Fitness Blogger, Camilla Akerberg Shares Her Favourite Do-Anywhere, Under 20 Minutes Workout

For when you don't *really* have time to exercise, but do.

@camilla_akerberg
@camilla_akerberg

This month, we’ve covered a few different topics about healthy travel. We’ve bought you all sorts of different ways to try and stay fit and healthy whilst you’re on holidays, given you tips on how to pack smart for long-haul flights, reasons as to why exercising should be the first thing you should do when you get off the plane (LOL) and rounded up the styles you need for each destination, just to name a few.
Here, Ryderwear athlete and fitness enthusiast, Camilla Akerberg has shared with us her favourite do-anywhere workout circuit.
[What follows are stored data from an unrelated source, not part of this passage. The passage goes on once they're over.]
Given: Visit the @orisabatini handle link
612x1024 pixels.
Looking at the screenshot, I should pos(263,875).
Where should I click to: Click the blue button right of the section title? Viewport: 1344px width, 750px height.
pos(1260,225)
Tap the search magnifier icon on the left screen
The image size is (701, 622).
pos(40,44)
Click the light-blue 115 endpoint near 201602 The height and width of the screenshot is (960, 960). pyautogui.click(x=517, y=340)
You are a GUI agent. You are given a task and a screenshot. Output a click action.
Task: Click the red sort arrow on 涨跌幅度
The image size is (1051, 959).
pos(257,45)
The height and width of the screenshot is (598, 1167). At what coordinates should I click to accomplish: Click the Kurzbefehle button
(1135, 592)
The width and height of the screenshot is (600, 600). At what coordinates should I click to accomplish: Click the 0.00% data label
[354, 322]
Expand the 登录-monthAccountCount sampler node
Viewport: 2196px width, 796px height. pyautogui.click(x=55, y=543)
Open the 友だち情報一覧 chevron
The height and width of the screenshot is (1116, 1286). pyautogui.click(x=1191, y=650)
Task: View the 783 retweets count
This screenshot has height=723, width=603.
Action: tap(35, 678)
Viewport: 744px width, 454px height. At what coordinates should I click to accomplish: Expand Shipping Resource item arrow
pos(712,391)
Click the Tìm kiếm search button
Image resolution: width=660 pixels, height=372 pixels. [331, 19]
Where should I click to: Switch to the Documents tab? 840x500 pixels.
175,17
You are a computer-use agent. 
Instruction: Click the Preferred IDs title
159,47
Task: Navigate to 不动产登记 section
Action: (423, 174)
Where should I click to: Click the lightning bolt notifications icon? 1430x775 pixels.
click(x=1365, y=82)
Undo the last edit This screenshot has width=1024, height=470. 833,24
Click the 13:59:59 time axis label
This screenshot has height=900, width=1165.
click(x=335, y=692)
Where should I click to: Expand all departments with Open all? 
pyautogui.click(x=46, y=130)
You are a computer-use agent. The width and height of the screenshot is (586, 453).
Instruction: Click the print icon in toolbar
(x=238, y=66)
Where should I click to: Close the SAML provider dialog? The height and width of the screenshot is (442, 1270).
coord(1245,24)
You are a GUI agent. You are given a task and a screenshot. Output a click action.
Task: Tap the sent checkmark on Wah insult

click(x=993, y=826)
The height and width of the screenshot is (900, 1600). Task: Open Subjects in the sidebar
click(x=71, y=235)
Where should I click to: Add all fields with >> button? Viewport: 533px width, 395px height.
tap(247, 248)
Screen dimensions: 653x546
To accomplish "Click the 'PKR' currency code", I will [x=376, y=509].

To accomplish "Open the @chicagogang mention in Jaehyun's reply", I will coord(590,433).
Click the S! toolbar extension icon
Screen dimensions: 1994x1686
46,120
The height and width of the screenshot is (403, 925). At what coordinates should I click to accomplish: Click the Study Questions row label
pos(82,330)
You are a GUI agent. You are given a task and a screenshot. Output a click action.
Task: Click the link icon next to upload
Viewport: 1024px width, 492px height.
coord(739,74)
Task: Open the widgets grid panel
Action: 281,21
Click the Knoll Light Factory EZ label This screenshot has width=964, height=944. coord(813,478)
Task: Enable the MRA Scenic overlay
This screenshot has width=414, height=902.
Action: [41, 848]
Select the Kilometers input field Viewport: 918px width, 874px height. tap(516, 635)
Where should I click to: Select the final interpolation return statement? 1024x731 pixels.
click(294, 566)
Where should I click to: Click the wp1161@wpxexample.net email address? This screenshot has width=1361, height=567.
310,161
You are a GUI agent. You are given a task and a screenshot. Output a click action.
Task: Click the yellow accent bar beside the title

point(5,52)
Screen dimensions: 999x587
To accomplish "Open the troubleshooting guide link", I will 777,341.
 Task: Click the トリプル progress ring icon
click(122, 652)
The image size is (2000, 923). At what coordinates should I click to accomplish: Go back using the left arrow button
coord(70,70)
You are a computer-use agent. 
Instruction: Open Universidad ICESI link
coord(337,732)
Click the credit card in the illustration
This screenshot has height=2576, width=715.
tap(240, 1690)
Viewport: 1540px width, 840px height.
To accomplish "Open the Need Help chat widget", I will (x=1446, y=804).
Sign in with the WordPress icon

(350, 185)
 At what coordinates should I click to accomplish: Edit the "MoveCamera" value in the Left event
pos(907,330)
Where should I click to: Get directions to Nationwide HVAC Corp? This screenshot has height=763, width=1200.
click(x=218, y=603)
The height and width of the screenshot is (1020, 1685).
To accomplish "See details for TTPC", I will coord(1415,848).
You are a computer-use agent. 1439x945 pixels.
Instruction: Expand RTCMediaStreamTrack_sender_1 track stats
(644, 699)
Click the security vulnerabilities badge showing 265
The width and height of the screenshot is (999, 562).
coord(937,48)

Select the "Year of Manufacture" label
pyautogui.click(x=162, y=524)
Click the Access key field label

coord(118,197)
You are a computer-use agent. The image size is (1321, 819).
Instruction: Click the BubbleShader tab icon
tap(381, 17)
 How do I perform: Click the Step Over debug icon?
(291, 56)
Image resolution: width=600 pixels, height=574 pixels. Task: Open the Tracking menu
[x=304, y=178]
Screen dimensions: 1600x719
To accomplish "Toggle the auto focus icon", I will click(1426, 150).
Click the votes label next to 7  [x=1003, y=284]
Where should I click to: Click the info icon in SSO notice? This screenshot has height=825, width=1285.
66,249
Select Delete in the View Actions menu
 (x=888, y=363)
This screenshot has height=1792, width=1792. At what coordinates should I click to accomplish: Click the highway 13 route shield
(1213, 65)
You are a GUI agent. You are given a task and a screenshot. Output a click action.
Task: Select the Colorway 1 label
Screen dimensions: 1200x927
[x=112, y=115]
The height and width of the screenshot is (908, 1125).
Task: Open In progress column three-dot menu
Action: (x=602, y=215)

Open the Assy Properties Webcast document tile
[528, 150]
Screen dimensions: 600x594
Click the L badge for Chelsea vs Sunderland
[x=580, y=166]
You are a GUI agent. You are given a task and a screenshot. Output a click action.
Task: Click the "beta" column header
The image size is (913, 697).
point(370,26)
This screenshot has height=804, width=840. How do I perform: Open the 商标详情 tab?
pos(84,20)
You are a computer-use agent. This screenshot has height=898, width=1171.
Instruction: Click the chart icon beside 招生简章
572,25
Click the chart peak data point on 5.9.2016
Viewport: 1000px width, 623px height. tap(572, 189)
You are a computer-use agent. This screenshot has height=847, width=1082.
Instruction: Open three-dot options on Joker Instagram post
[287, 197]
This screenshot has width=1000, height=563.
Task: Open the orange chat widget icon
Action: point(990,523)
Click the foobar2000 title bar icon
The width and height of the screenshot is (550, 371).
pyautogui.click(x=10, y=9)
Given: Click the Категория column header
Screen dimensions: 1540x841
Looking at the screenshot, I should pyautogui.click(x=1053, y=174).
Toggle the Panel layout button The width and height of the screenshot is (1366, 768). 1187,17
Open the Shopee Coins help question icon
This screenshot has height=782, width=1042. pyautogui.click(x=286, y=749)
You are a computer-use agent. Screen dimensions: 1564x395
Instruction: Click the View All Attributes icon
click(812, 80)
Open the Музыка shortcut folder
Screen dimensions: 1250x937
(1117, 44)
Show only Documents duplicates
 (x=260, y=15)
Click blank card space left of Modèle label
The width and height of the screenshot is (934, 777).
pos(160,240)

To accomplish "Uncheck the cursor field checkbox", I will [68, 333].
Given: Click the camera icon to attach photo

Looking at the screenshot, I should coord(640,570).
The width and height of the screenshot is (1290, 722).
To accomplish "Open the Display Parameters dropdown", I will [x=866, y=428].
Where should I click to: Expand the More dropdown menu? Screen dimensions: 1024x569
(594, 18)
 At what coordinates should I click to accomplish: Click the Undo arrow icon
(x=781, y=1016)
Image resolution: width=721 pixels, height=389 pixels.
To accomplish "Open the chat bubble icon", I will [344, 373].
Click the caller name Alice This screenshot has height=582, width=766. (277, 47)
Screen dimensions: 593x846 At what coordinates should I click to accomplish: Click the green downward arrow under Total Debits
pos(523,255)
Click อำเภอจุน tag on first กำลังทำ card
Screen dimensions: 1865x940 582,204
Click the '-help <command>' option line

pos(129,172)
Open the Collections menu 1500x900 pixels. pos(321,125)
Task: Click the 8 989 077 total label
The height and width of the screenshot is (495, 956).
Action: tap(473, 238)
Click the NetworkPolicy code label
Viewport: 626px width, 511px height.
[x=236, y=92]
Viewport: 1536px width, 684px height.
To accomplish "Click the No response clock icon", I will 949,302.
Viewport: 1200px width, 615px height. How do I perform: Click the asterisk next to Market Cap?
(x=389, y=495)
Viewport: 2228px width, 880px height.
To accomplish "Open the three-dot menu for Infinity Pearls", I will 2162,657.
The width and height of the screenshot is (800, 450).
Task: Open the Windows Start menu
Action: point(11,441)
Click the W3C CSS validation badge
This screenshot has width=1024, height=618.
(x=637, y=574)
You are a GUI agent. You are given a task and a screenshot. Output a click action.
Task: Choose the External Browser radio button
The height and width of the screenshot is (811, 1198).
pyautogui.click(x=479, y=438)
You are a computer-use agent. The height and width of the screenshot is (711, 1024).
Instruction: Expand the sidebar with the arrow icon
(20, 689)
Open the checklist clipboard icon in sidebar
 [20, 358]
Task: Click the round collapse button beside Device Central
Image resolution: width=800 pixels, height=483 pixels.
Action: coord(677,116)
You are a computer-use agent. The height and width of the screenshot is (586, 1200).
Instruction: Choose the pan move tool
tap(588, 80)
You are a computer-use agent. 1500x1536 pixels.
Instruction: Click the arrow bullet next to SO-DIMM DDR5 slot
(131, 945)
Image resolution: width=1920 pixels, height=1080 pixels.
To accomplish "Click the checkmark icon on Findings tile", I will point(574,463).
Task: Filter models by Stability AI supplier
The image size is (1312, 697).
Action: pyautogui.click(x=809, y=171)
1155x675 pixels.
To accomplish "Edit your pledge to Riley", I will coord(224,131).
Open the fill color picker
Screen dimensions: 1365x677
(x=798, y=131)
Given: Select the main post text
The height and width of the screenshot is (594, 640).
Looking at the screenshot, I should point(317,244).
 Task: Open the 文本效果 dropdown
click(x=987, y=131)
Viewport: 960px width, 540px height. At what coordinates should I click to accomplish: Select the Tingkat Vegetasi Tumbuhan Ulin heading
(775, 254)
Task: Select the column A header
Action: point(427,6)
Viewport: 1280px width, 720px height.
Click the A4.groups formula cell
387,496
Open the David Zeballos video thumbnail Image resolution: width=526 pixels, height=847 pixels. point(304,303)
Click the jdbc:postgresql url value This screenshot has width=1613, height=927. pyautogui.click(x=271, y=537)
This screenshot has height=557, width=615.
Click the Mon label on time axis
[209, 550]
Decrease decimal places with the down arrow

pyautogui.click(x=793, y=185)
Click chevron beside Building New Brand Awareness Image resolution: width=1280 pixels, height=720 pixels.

We love it because it a) doesn’t require any equipment and b) it can be completed in under 20 minutes which leaves time for more important things like cocktail hour. Oh, and it’s guaranteed to get your heart racing like no-one’s business.

YOUR STEP-BY-STEP GUIDE:

5 minute stretch
Warmup
10 x Jumping jacks
jumping jacks
10 x Open hips
open hips
10 x Alternating toe touches
toe touch
Repeat all twice (2-3 minutes)
How it works:
Perform each exercise for 20 seconds before changing to the next. If it’s a single side exercise, perform 20 seconds for each side.
Perform each circuit 3 times with no break in between each round.
Have a 60 second break then move on to the next circuit.
Workout 
CIRCUIT 1
• Lunge to high knee jump
lunge to high knee
• Glute bridges
glute bridges
• Squat Jumps
squat jumps
CIRCUIT 2
• Push Ups
push ups
• Tricep dips
tricep dip
• Mountain climbers
mountain climbers
CIRCUIT 3
• Commando (up and down plank)
plank
• Leg raises
leg raises
• High knees
high knees
Scaled option:
CIRCUIT 1
• Regular lunges
• Slower pace
• Squats
CIRCUIT 2
• Push ups on knees
• Slower phase
• Upper body elevated
CIRCUIT 3
• Plank
• Bring legs all the way up (foot pointing to ceiling)
• Lift each knee one at a time
Advanced option
CIRCUIT 1
• Jump higher!
• Single leg glute bridges
• Jump higher!
CIRCUIT 2
• Elevate feet
• Feet further away/Single leg support
CIRCUIT 3
• Faster reps on Commandos
• Keep legs out on an angle without touching the ground
• Faster tempo
Other than training harder and doing MORE REPS in the amount of time you are training, try increasing intensity instead:
OPTION 1: Add weights to your routine! Bottles of water, your heaviest shoes, any resistance equipment you might have taken along with you.
OPTION 2: Increase each exercise time to 30 seconds!
OPTION 3: Perform each circuit 4 times.